• Biomed Sci Instrum · Jan 2006

    Clinical Trial

    Reliability of respiratory tidal volume estimation by means of ambulatory inductive plethysmography.

    • Paul Grossman, Monika Spoerle, and Frank H Wilhelm.
    • Psychosomatic and Internal Medicine, University of Basel Hospital, Basel, Switzerland.
    • Biomed Sci Instrum. 2006 Jan 1;42:193-8.

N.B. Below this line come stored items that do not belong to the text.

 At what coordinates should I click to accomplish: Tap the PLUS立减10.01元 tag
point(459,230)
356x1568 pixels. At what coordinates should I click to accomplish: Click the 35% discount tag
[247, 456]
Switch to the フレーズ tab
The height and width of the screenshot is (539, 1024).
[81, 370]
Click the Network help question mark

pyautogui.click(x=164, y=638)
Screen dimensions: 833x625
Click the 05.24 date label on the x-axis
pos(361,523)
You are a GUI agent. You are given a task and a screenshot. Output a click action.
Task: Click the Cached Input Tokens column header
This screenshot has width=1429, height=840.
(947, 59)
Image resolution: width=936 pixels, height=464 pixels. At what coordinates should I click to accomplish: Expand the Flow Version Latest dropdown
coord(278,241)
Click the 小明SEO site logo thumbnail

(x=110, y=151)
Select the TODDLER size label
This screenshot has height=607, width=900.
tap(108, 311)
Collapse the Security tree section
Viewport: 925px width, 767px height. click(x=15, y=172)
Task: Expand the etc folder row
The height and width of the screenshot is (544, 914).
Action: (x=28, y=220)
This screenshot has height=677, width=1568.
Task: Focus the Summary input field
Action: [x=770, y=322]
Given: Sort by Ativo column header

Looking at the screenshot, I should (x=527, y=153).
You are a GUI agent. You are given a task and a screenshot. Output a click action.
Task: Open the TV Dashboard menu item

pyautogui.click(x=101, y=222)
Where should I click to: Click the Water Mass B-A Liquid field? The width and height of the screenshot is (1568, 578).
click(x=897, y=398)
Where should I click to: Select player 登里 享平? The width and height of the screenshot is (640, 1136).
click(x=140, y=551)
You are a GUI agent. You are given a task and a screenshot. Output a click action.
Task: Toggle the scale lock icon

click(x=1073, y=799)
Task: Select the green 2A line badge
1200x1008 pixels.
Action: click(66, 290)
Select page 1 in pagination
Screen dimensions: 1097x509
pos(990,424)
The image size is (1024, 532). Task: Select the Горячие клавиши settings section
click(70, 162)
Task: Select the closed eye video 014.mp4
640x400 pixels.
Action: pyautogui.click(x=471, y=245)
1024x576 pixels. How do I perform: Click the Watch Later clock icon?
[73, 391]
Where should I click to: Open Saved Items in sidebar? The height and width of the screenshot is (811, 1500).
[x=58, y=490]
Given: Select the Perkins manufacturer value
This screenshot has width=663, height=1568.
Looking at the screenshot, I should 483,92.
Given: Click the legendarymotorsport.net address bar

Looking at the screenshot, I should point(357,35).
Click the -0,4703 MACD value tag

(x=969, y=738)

    AbstractAmbulatory monitoring of ventilatory parameters in everyday life, field research and clinical situations may offer new insights into respiratory functioning in health and disease. Recent technological advances that employ ambulatory inductive plethysmography could make monitoring of respiration outside the clinic and laboratory feasible. Inductive plethysmography provides a method for nonintrusive assessment of both timing (e.g. respiration rate) and volumetric parameters (e.g. tidal volume and minute ventilation), by which tidal volume is initially calibrated to direct measures of volume. Estimates of tidal volume assessed by this technique have been validated in laboratory investigations, usually examining within-individual relations to direct measures over a large range of tidal volume variation. However, the reliability of individual differences in tidal volume or other breathing parameters has not been tested under naturalistic measurement conditions using inductive plethysmography. We examined the test-retest reliability of respiration rate, tidal volume and other volumetric parameters of breathing over a period of six weeks of repeated measurements during baseline conditions and breathing exercises with 16 healthy freely moving volunteers in a Yoga course. Reliability of measurement was evaluated by calculating the average week-to-week between-subject correlation coefficients for each physiological measure. Additionally because body-mass index has been previously positively correlated to tidal volume, we also assessed this relationship as an external criterion of validity of tidal volume estimation. Regarding the latter, similar correlations to those previous studies were found (r = 0.6). Furthermore, reliability estimates were high and consistent across respiratory measures (typically r's = 0.7-0.8). These results suggest the validity of ambulatory inductive plethysmographic measurement of respiration, at least under relatively sedentary conditions. Findings also point to the stability of individual differences in respiratory parameters over consecutive weeks.